■ **What you are asked to do**:
Reproduce verbatim the material from its beginning through the line containing "Click the log", both ends included.

■ **Given information**:
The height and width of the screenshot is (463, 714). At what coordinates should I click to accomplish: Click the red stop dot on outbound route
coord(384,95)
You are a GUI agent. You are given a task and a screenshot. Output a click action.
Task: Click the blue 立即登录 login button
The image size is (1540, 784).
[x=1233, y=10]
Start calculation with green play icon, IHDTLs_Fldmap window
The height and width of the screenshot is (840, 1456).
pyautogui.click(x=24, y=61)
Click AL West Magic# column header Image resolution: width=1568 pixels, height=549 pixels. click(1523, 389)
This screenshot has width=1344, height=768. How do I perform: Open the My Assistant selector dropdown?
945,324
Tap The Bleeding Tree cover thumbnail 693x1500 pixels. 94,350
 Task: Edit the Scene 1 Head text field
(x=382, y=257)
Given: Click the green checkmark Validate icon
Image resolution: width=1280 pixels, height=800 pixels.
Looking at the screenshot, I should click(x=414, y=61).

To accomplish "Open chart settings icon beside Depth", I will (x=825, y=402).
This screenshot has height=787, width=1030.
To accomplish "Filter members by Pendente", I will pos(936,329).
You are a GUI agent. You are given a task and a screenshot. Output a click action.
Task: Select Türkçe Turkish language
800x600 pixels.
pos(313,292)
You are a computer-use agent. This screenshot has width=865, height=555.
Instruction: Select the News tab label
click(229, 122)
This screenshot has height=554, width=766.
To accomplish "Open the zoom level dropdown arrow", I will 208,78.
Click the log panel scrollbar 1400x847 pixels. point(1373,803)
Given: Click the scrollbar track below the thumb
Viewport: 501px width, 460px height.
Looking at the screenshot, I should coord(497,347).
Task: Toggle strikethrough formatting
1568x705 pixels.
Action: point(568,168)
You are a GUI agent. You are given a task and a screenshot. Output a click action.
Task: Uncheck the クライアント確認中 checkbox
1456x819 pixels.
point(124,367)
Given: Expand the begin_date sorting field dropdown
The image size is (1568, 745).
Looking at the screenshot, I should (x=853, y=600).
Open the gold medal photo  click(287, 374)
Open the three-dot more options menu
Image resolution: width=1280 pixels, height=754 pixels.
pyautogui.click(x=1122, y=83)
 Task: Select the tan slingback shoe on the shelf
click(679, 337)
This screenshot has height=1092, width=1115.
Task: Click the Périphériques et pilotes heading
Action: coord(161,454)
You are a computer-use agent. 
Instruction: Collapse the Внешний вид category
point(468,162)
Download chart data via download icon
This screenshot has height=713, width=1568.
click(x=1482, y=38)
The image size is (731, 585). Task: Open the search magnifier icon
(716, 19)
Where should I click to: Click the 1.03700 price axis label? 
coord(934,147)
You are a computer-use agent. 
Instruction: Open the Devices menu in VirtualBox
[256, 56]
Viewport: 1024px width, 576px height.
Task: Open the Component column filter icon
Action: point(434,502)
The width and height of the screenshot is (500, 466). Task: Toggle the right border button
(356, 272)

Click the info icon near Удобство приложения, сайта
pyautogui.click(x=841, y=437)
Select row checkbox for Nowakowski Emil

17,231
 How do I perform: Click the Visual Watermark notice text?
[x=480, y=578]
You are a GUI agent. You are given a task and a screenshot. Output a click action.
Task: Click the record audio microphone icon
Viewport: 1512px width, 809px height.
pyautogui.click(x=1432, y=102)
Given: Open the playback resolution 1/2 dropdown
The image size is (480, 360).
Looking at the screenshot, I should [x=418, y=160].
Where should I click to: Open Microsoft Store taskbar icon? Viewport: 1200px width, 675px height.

■ **Correct output**:
The height and width of the screenshot is (463, 714). At what coordinates should I click to accomplish: Click the red stop dot on outbound route
coord(384,95)
You are a GUI agent. You are given a task and a screenshot. Output a click action.
Task: Click the blue 立即登录 login button
The image size is (1540, 784).
[x=1233, y=10]
Start calculation with green play icon, IHDTLs_Fldmap window
The height and width of the screenshot is (840, 1456).
pyautogui.click(x=24, y=61)
Click AL West Magic# column header Image resolution: width=1568 pixels, height=549 pixels. click(1523, 389)
This screenshot has width=1344, height=768. How do I perform: Open the My Assistant selector dropdown?
945,324
Tap The Bleeding Tree cover thumbnail 693x1500 pixels. 94,350
 Task: Edit the Scene 1 Head text field
(x=382, y=257)
Given: Click the green checkmark Validate icon
Image resolution: width=1280 pixels, height=800 pixels.
Looking at the screenshot, I should click(x=414, y=61).

To accomplish "Open chart settings icon beside Depth", I will (x=825, y=402).
This screenshot has height=787, width=1030.
To accomplish "Filter members by Pendente", I will pos(936,329).
You are a GUI agent. You are given a task and a screenshot. Output a click action.
Task: Select Türkçe Turkish language
800x600 pixels.
pos(313,292)
You are a computer-use agent. This screenshot has width=865, height=555.
Instruction: Select the News tab label
click(229, 122)
This screenshot has height=554, width=766.
To accomplish "Open the zoom level dropdown arrow", I will 208,78.
Click the log panel scrollbar 1400x847 pixels. point(1373,803)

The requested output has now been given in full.